━━━ Source ━━━

Tune RDMA operation with cuObjRDMATunable:

Server Parameters (defaults):

  - cq_depth:           640         (completion queue depth)
  - service_level:      0           (QoS)
  - timeout:            16          (QP timeout: 4.096 * 2^timeout us)
  - hop_limit:          4           (hop count)
  - pkey_index:         0           (partition key)
  - max_sge:            10          (scatter-gather limit)
  - delay_interval:     5000        (poll delay, ns)
  - delay_mode:         BATCH       (polling mode: NONE/BATCH/ENTRY/ADAPTIVE)
  - qp_reset_on_failure:true        (reset QP on failure)
  - retry_cnt:          7           (retry count)
  - traffic_class:      96          (DSCP/ECN)

DC-Specific Parameters (defaults):

  - num_dcis:           128
  - dc_key:             0xffeeddcc

Example usage:

  cuObjRDMATunable params;
  params.setCqDepth(512);              // Deeper completion queue
  params.setServiceLevel(1);
  params.setDelayMode(CUOBJ_DELAY_NONE);
  auto server = new cuObjServer("192.168.100.1", 18515, CUOBJ_PROTO_RDMA_DC_V1, params);


Example: cuObjClient (Client Side) and cuObjServer (Server Side)

━━━ Provided material ━━━

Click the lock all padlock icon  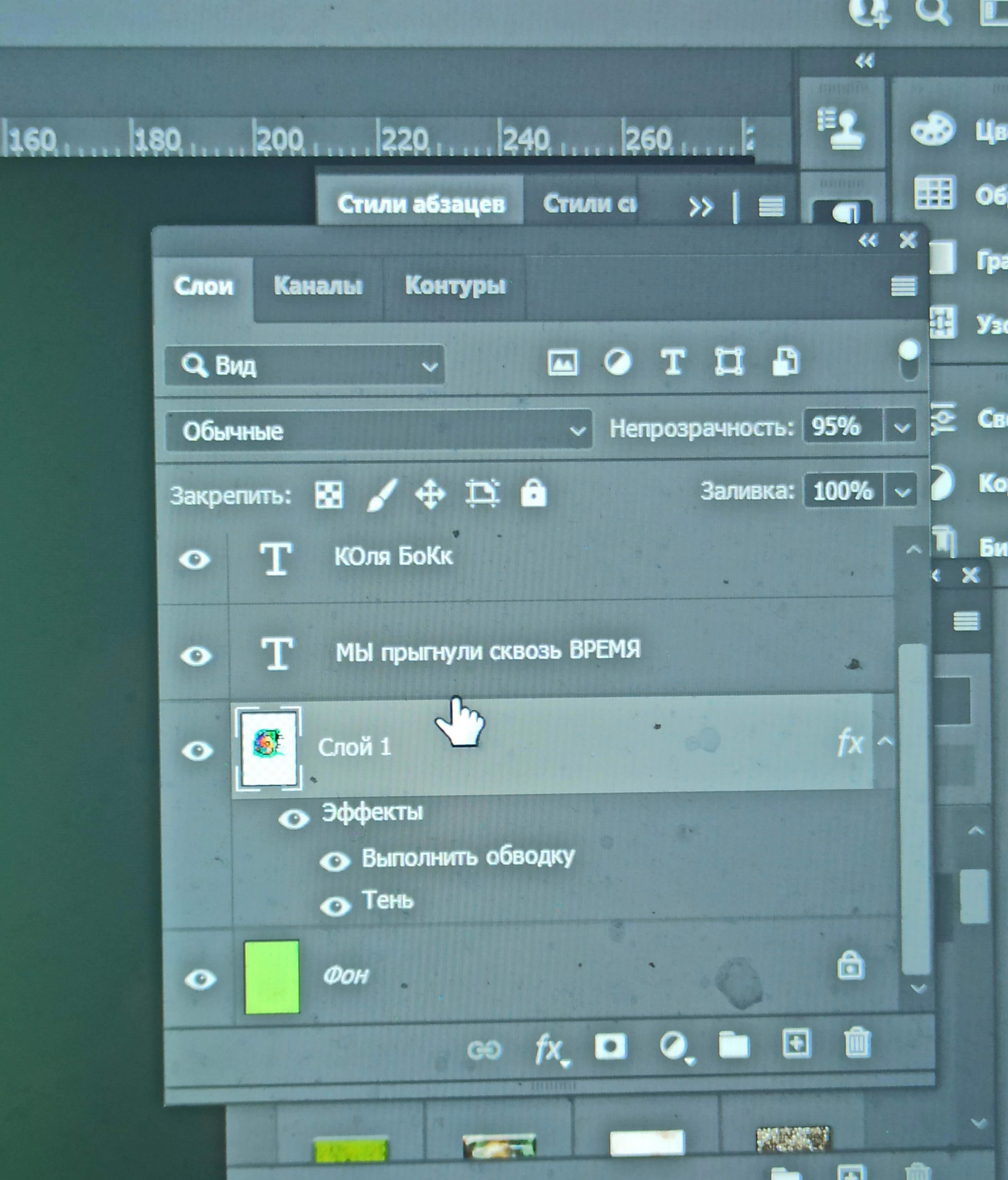coord(533,493)
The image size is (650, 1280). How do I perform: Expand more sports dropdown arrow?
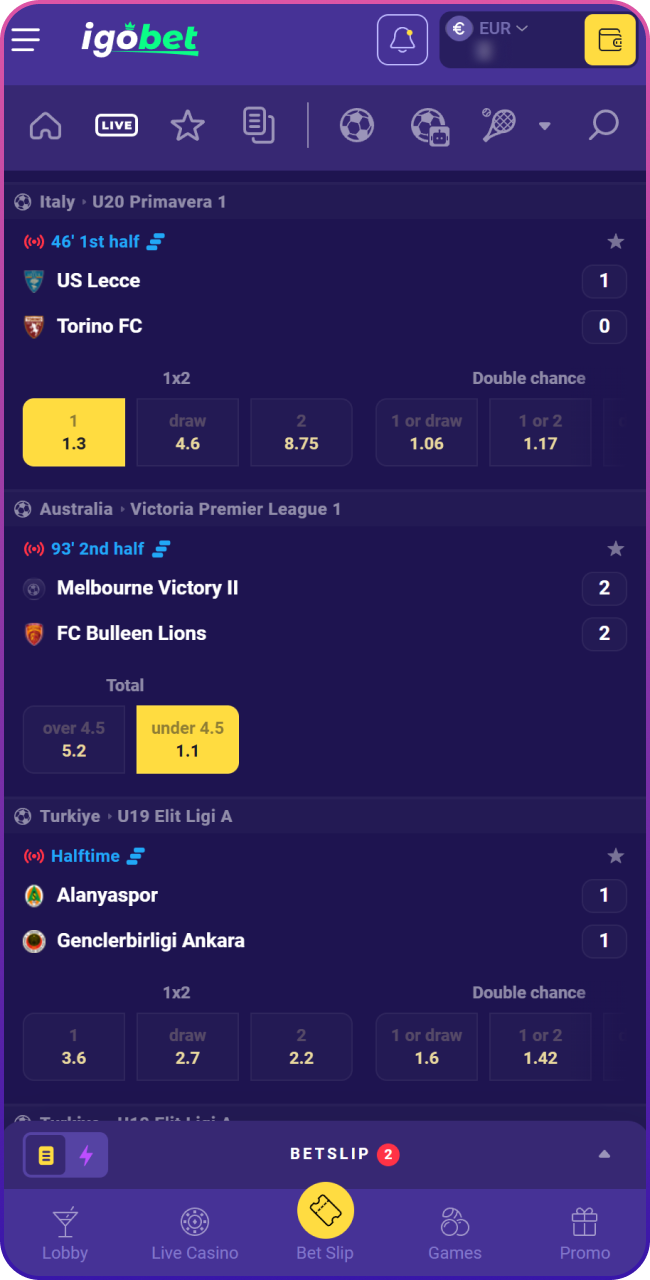tap(545, 126)
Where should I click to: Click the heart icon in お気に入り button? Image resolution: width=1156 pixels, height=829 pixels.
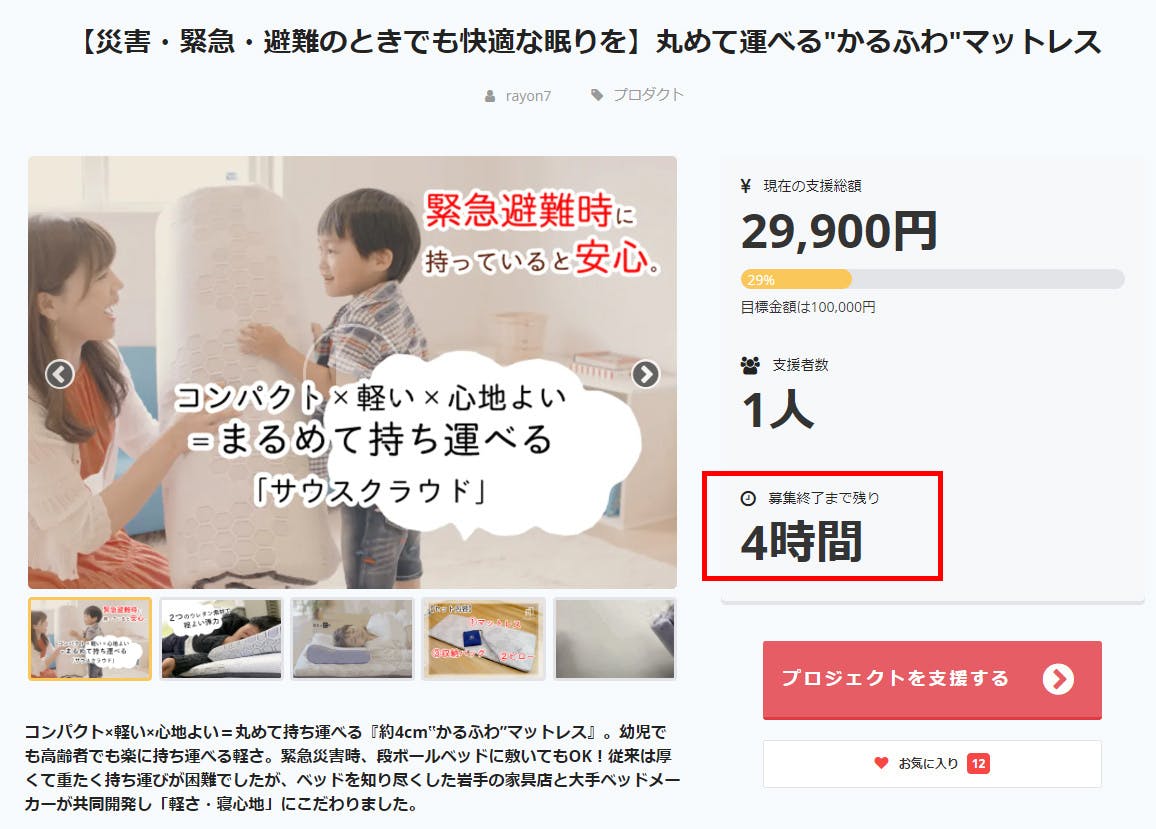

━━━

• [Work to complete]
• A. In the cuObjRDMATunable text, what is the default retry count?
• B. Echo the cuObjRDMATunable text word for word, starting at "Tune RDMA operation" and ending at "QP on failure)".

• [Replies]
• A. 7

• B.
Tune RDMA operation with cuObjRDMATunable:

Server Parameters (defaults):

  - cq_depth:           640         (completion queue depth)
  - service_level:      0           (QoS)
  - timeout:            16          (QP timeout: 4.096 * 2^timeout us)
  - hop_limit:          4           (hop count)
  - pkey_index:         0           (partition key)
  - max_sge:            10          (scatter-gather limit)
  - delay_interval:     5000        (poll delay, ns)
  - delay_mode:         BATCH       (polling mode: NONE/BATCH/ENTRY/ADAPTIVE)
  - qp_reset_on_failure:true        (reset QP on failure)